La rencontre d’une grande dame en voyage est généralement chose fort désagréable, surtout quand cette dame fait partie du harem royal. Un courrier, devançant la caravane, publie le « couïrouk », c’est-à-dire l’ordonnance enjoignant d’évacuer entièrement les endroits par où doit passer le cortège. Cette ordonnance doit s’exécuter avec une grande rapidité, et, autrefois surtout, l’on avait souvent à souffrir de la brutalité de ces courriers qui faisaient place nette à coups de trique.

L’on voyage ordinairement en caravane, louant ou achetant des chevaux selon son goût ; il est naturellement plus agréable de former soi-même sa caravane plutôt que de se joindre à une société de marchands. Un voyageur pressé peut utiliser les chevaux de poste et voyager en « tchapar ». La Perse a, en effet, le grand avantage d’avoir un réseau de relais de poste mieux organisé qu’en Turquie ; moyennant une redevance proportionnée aux distances, l’on trouve à chaque relais un cheval de selle frais. Naturellement le maître de poste cherche à tromper le voyageur dans le calcul des distances ; naturellement aussi, il cherche à se procurer le nombre de chevaux nécessaires, par les moyens les plus économiques ; les courriers royaux, de leur côté, pratiquent sur une grande échelle le système des réquisitions forcées avec restitution des bêtes aux calendes grecques. Pour le voyageur pressé et portant avec lui une très petite quantité de bagage, le voyage en tchapar a ses avantages ; mais pour un touriste qui veut « voir » le pays, il est entièrement à déconseiller.

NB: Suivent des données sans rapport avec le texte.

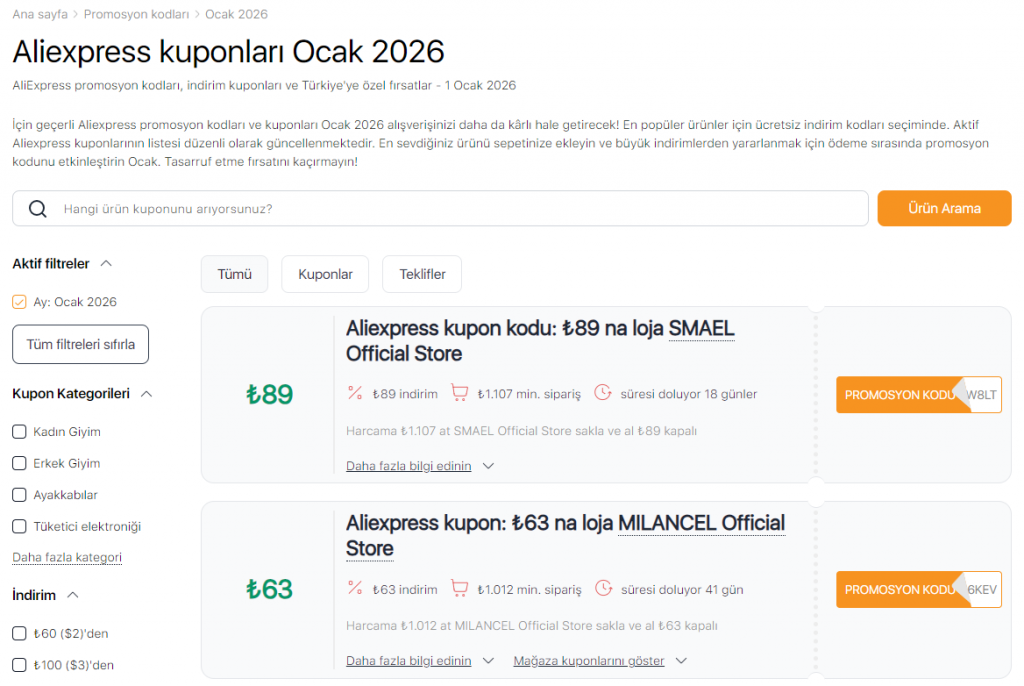Click the cart icon next to ₺1.012 min. sipariş
This screenshot has height=686, width=1024.
point(460,588)

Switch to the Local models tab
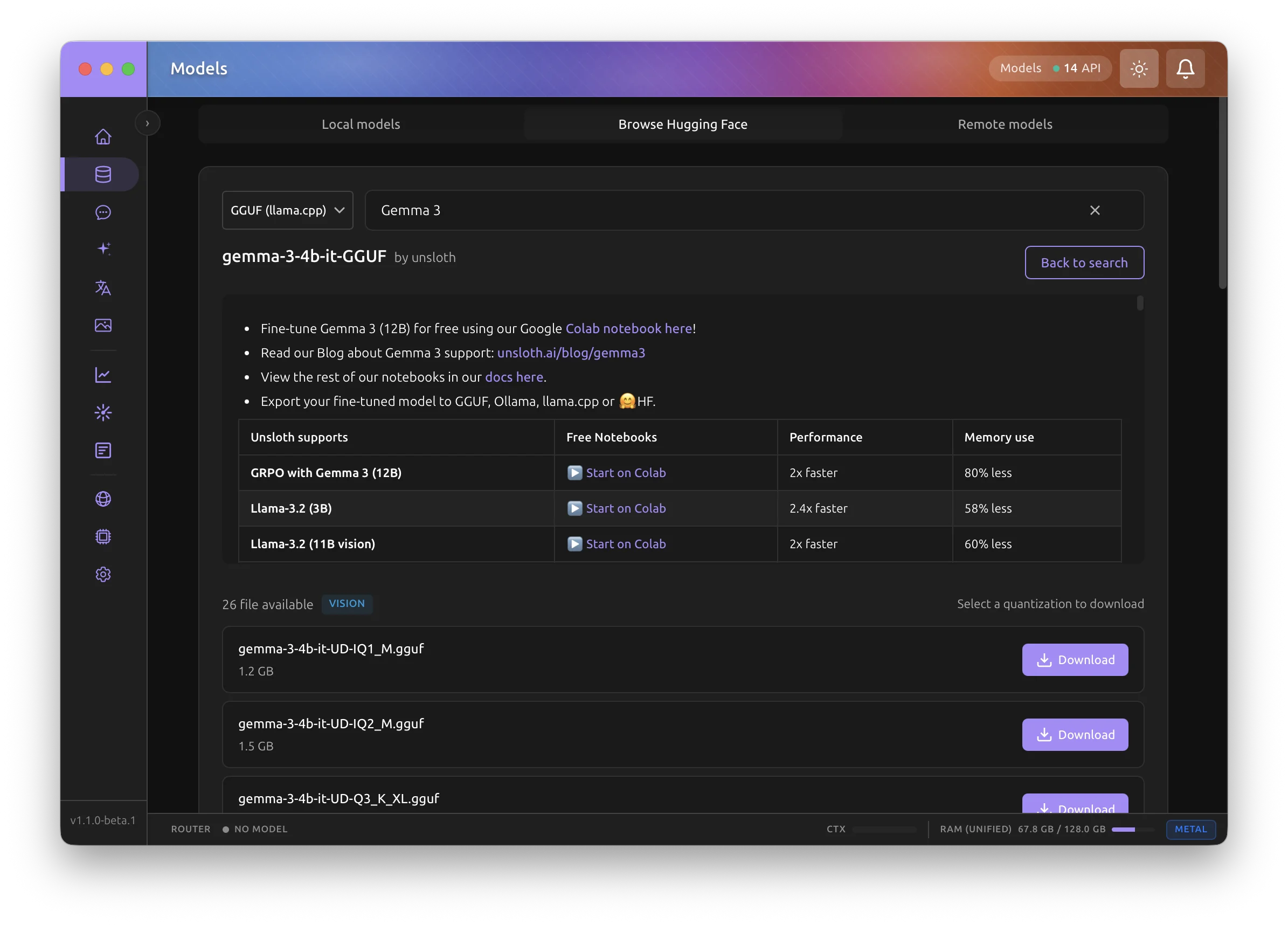pos(361,124)
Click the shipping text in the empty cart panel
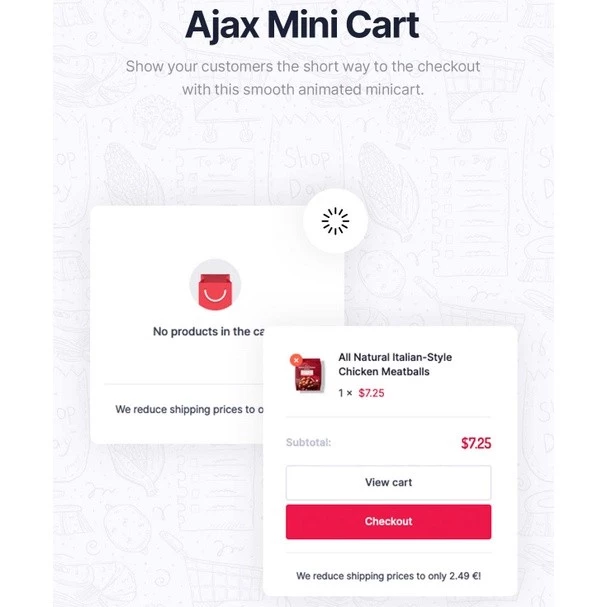This screenshot has height=607, width=607. pyautogui.click(x=189, y=409)
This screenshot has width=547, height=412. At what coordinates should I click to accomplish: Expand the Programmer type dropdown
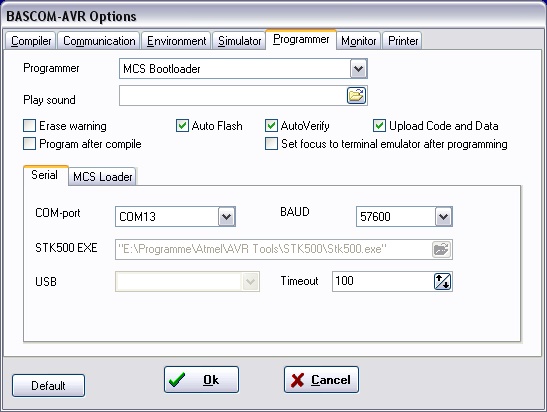358,69
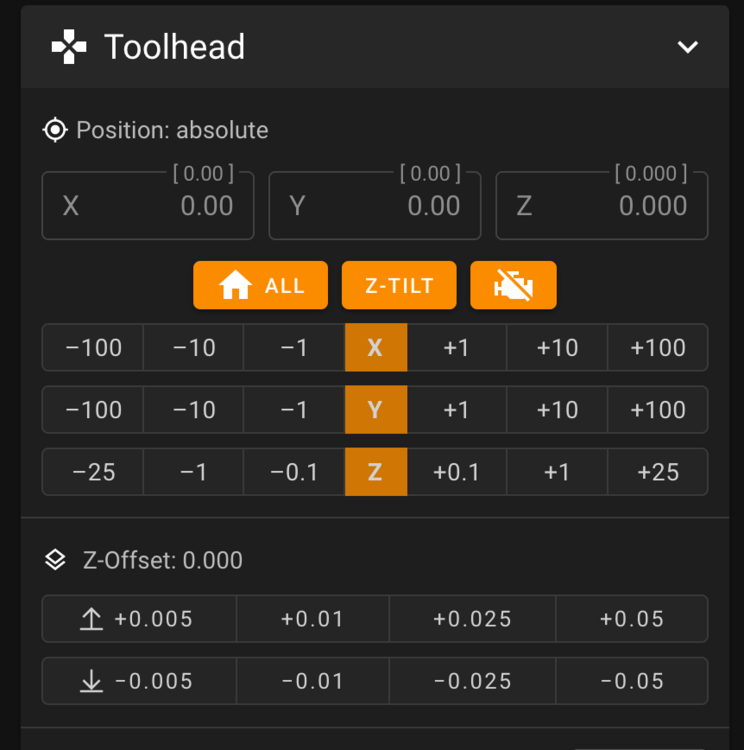The width and height of the screenshot is (744, 750).
Task: Move Z axis by +25
Action: 658,472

En dehors de la zone frontière où les Kurdes font souvent des razzias, l’on s’accorde généralement à représenter le voyage en Perse comme exempt de tout danger. Un officier allemand qui avait longtemps parcouru le pays entièrement seul, m’assurait qu’un Européen, muni d’un bon fusil comme porte-respect, pouvait, surtout s’il ne faisait pas étalage de richesses, traverser la Perse d’un bout à l’autre, sans avoir à craindre aucune attaque.


Bouclier et cartouchière kurdes.

  1. Le Krân devrait valoir un franc ; de fait il ne vaut guère plus de 70 à 80 centimes.
  2. Je crois que l’expédition de Mohammed Abdullah remonte à 1880. Mohammed Abdullah habitait un donjon inaccessible du pays de Soldouz où, dit la voix populaire, les sentiers sont si escarpés que deux hommes résisteraient à une armée. Au lieu de faire une rapide razzia, il assiégea Ourmiah pendant deux mois, et le temps qu’il perdit ainsi permit aux Persans de le battre.
  3. Voir un excellent parallèle des Persans et des Turcs, Jaubert, ch. 35.
  4. Le terme de Mirza qui est un des plus fréquemment employés, lorsqu’il est placé devant le nom, indique la dignité de naissance et ne se donne qu’aux personnes de grande considération. Placé après le nom, il devient un simple qualificatif que prennent les gens de loi ou les écrivains.
  5. Herbert, Voyage de Perse, 383, donne une description assez originale des repas persans.
  6. On peut avoir un beau mouton pour trois manètes (1 manète vaut 3 krans 10 shaï). Dans la montagne on a ce même mouton pour 25 piastres, à peu près 6 francs.